Ronghuai Qi, Amir Khajepour, William W. Melek

This paper presents redundancy resolution and disturbance rejection via torque optimization in Hybrid Cable-Driven Robots (HCDRs). To begin with, we initiate a redundant HCDR for nonlinear whole-body system modeling and model reduction. Based on the reduced dynamic model, two new methods are proposed to solve the redundancy resolution problem: joint-space torque optimization for actuated joints (TOAJ) and joint-space torque optimization for actuated and unactuated joints (TOAUJ), and they can be extended to other HCDRs. Compared to the existing approaches, this paper provides the first solution (TOAUJ-based method) for HCDRs that can solve the redundancy resolution problem as well as disturbance rejection. Additionally, this paper develops detailed algorithms targeting TOAJ and TOAUJ implementation. A simple yet effective controller is designed for generated data analysis and validation. Case studies are conducted to evaluate the performance of TOAJ and TOAUJ, and the results suggest the effectiveness of the aforementioned approaches.

Bruno Henrique Groenner Barbosa, Nan Xu, Hassan Askari et al.

Understanding the dynamic behavior of tires and their interactions with road plays an important role in designing integrated vehicle control strategies. Accordingly, having access to reliable information about the tire-road interactions through tire embedded sensors is very demanding for developing enhanced vehicle control systems. Thus, the main objectives of the present research work are i. to analyze data from an experimental accelerometer-based intelligent tire acquired over a wide range of maneuvers, with different vertical loads, velocities, and high slip angles; and ii. to develop a lateral force predictor based on a machine learning tool, more specifically the Gaussian Process Regression (GPR) technique. It is delineated that the proposed intelligent tire system can provide reliable information about the tire-road interactions even in the case of high slip angles. Besides, the lateral forces model based on GPR can predict forces with acceptable accuracy and provide level of uncertainties that can be very useful for designing vehicle control strategies.

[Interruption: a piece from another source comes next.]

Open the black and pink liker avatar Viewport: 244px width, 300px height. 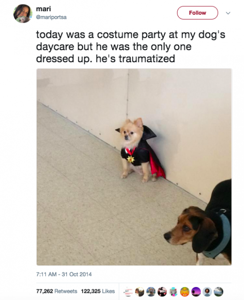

Ronghuai Qi, Amir Khajepour, William W. Melek

This paper presents a generalized flexible Hybrid Cable-Driven Robot (HCDR). For the proposed HCDR, the derivation of the equations of motion and proof provide a very effective way to find items for generalized system modeling. The proposed dynamic modeling approach avoids the drawback of traditional methods and can be easily extended to other types of hybrid robots, such as a robot arm mounted on an aircraft platform. Additionally, another goal of this paper is to develop integrated control systems to reduce vibrations and improve the accuracy and performance of the HCDR. To achieve this goal, redundancy resolution, stiffness optimization, and control strategies are studied. The proposed optimization problem and algorithm address the limitations of existing stiffness optimization approaches. Three types of control architecture are proposed, and their performances (i.e., reducing undesirable vibrations and trajectory tracking errors, especially for the end-effector) are evaluated using several well-designed case studies. Results show that the fully integrated control strategy can improve the tracking performance of the end-effector significantly.